Dieser Basecamp-Beitrag dient Skitourengeher*innen als Handlungsleitfaden, um sie bei der Planung, Entscheidungsfindung und Bewertung ihrer Touren zu unterstützen und das Sicherheitsrisiko zu minimieren. 

Um alle Einflüsse und Faktoren zu bedenken, zu analysieren und die richtigen Schlüsse zu ziehen, bedarf es fundiertes Wissen über Wetter- und Lawinenkunde, Gelände-eigenschaften, Routenverläufe, Gruppendynamiken und Bedienung von Sicherheits-ausrüstung. Ein strukturiertes Vorgehen und klare Regeln vermeiden Fehler, minimieren das Risiko und erhöhen die Sicherheit. Daher hat sich bei der Beurteilung der Lawinengefahr ein einheitliches Vorgehen in der Lawinenkunde etabliert.

ERFAHRE DAS WICHTIGSTE ÜBER TOURENPLANUNG VON UNSEREM EXPERTEN BEN REUTER

GRUNDLAGENWISSEN TOURENPLANUNG UND METHODEN

Von der Planung zu Hause bis zur Abfahrt durch den Tiefschneehang, die 3x3-Matrix von Werner Munter unterteilt den gesamten Prozess der Tourenplanung in drei Phasen:

1. Planung
2. Beurteilung vor Ort
3. Entscheidung am Einzelhang

In jeder Phase sind die Verhältnisse, das Gelände und der Faktor Mensch immer wieder neu zu beurteilen. Die Beurteilung erfolgt anhand der G-K-M-R-Methode, die in jeder der drei Phasen herangezogen wird.

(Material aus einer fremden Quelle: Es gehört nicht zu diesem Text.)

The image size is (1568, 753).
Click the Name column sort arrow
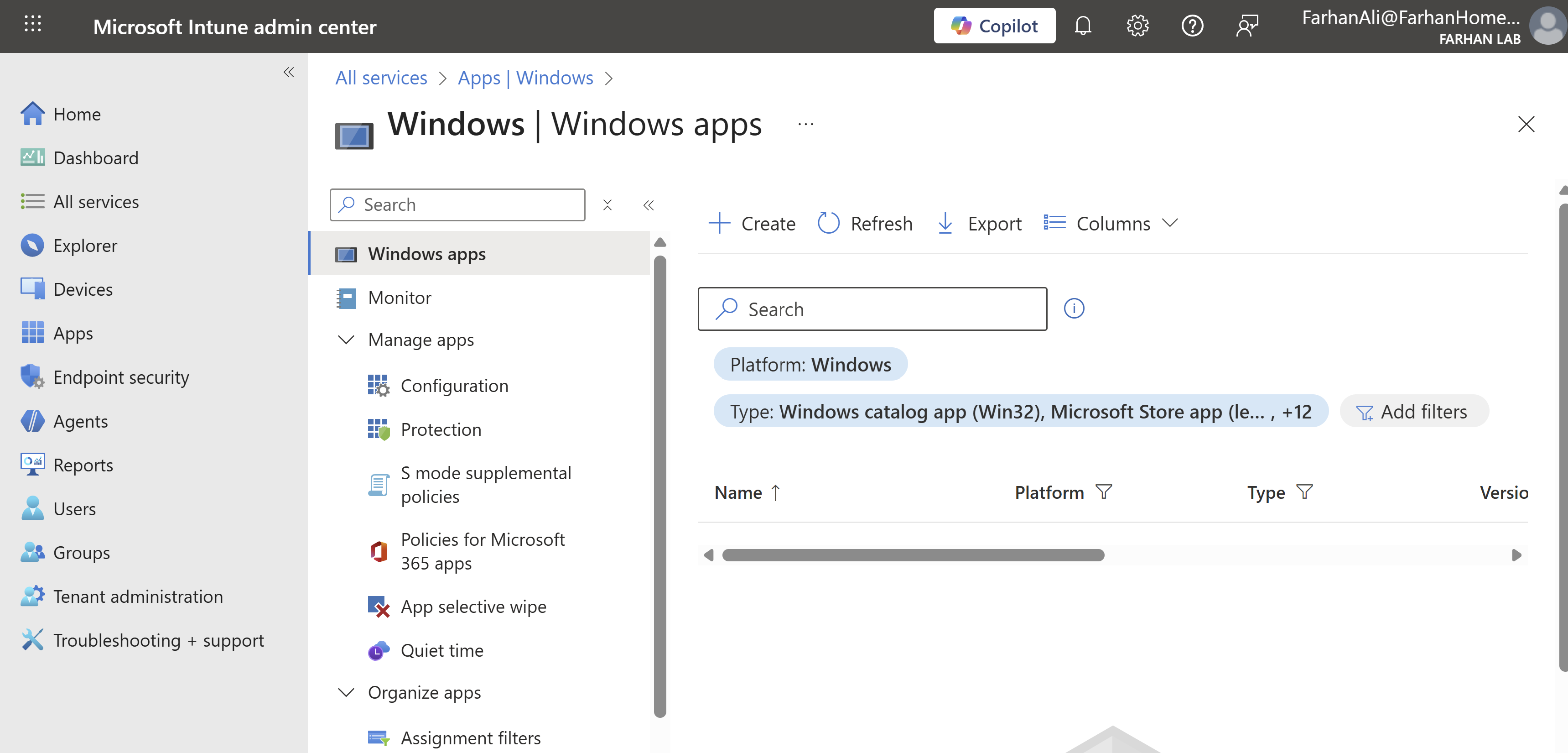point(775,492)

Sie besteht grundsätzlich aus vier Schritten:

G-K-M-R-Methode

Um diese Frage beantworten zu können, benötigst du Informationen über den Schneedeckenaufbau (etwaige Schwachschichten, mögliche Initialisierungen und Bruchausbreitungen) und die Hangsteilheit. Gerade in der ersten Phase der Planung lässt sich nur die Hangsteilheit sowie die Tatsache, ob sich der Hang in den vom Lawinenlagebericht genannten Gefahrenstellen befindet (Kernzone), beurteilen. Mit der 30°-Methode können die Schlüsselstellen, die in den vom Lagebericht genannten Gefahrenbereichen liegen, angezeigt werden. Dazu werden auf der Karte alle Hänge über 30 Grad entlang und oberhalb der Route gesucht. Diese Auswahl geschieht unabhängig von der Gefahrenstufe. Liegt der Hang außerhalb der Kernzone, wird er als günstig eingestuft. Sind zudem die Bedingungen so, dass Fernauslösungen nicht zu erwarten sind, können auch angrenzende Hänge oberhalb der geplanten Route als günstig eingestuft werden.

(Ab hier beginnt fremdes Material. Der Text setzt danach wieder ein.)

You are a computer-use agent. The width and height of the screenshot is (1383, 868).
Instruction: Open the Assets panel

Um die Folgen eines möglichen Lawinenabgangs abschätzen zu können, ist bei der Planung bereits anhand des Kartenmaterials zu prüfen, wie groß die Hänge sind, die du befahren willst und ob es dort Geländefallen wie Gräben, Mulden, Abbrüche oder andere Hindernisse gibt, die Staubereiche darstellen und zu einer hohen Verschüttungstiefe führen können. Auch die Dicke eines möglichen Schneebretts ist entscheidend, da mögliche Verschüttungstiefen abgeleitet werden können. Dies lässt sich auf Basis der Schneedeckenbeschreibung aus dem Lawinenlagebericht ermitteln. Es sollten sichere Sammelpunkte definiert werden und eine erste Abschätzung erfolgen, ob die Hänge aufgrund der Geländeform einzeln befahren werden sollten.

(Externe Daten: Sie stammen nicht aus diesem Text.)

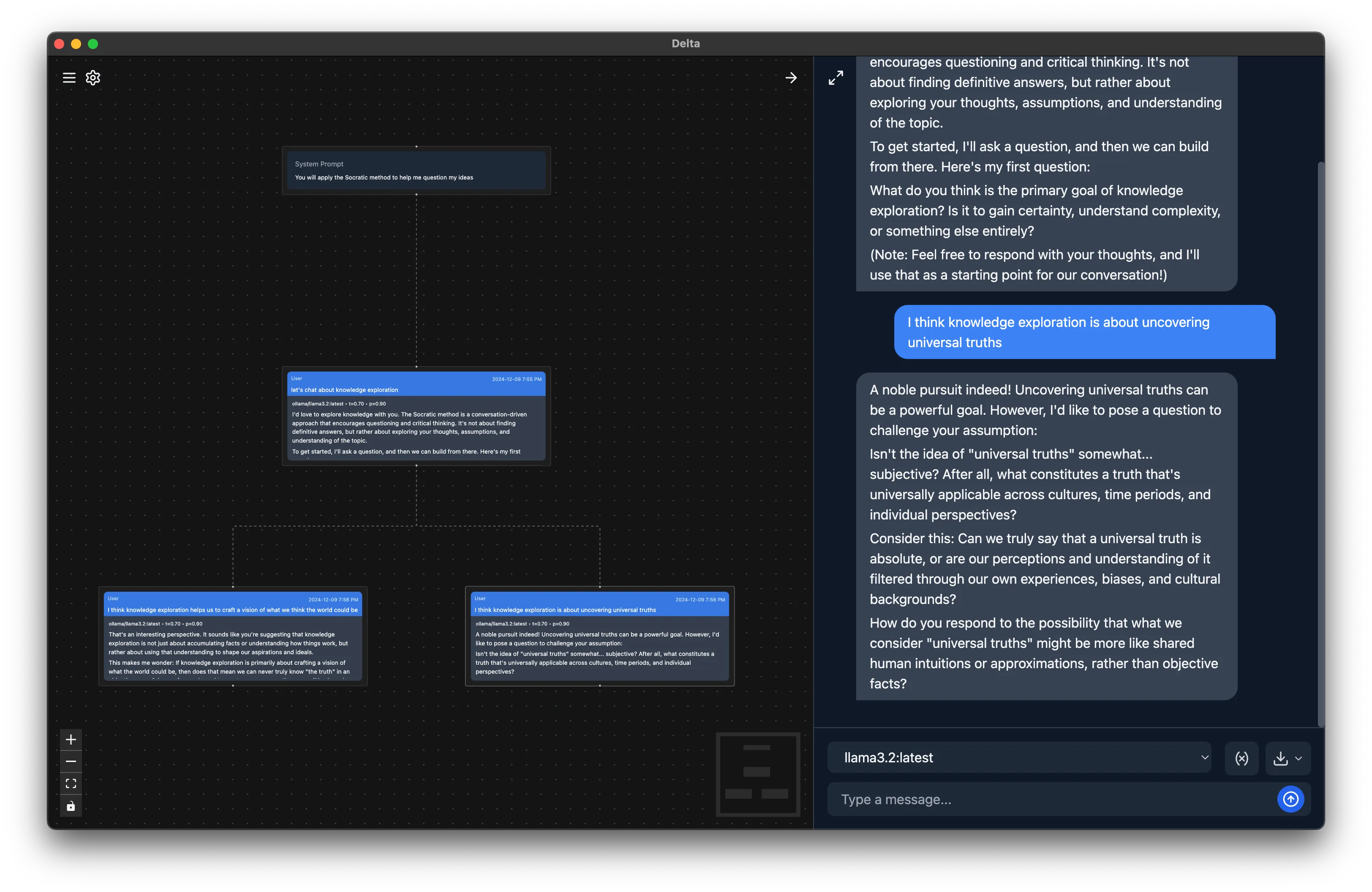Open the hamburger navigation menu
The height and width of the screenshot is (892, 1372).
[69, 77]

Hier handelt es sich um die Möglichkeiten, die du persönlich in der Hand hast, um eine Auslösung unwahrscheinlicher zu machen. So ist zum Beispiel die Spuranlage wichtig, um Schwachschichten in der Schneedecke nicht zu stören und Auslösungen zu vermeiden. Die Spuranlage variiert je nach vorherrschendem Lawinenproblem. Zudem können Sicherheitsabstände und einzelnes Befahren des Hanges sowie sichere Sammelstellen, die Konsequenzen einer Lawine abmildern.

Die drei Aspekte – Gefahr, Konsequenzen und Maßnahmen – bestimmen gemeinsam das Risiko. Das bedeutet: Die Wahrscheinlichkeit einer Lawinenauslösung (G) multipliziert mit deren Konsequenzen (K) reduziert durch mögliche Maßnahmen (M) ergibt das Risiko (R), das du abschätzen musst, um eine Entscheidung zu treffen. Wichtig ist hierbei die individuelle Risikobereitschaft mit in die Bewertung einfließen zu lassen, und offen zu kommunizieren, damit auch bei anderen aus der Gruppe eine bewusste Auseinandersetzung mit dem Risiko stattfinden kann.

3X3-MATRIX NACH WERNER MUNTER

PHASE 1: PLANUNG

PHASE 1: PLANUNG

Eine gute Tourenplanung ist die Basis für ein erfolgreiches und sicheres Bergerlebnis. Da uns hier meist noch die eigenen Beobachtungen aus dem Gelände fehlen, müssen wir für die Auswahl möglicher Gebiete und Touren auf vorhandene Daten und Informationen zurückzugreifen. Neben Kartenmaterial und Führerliteratur findet man diese vor allem im Wetter- und Lawinenlagebericht der jeweiligen Region.  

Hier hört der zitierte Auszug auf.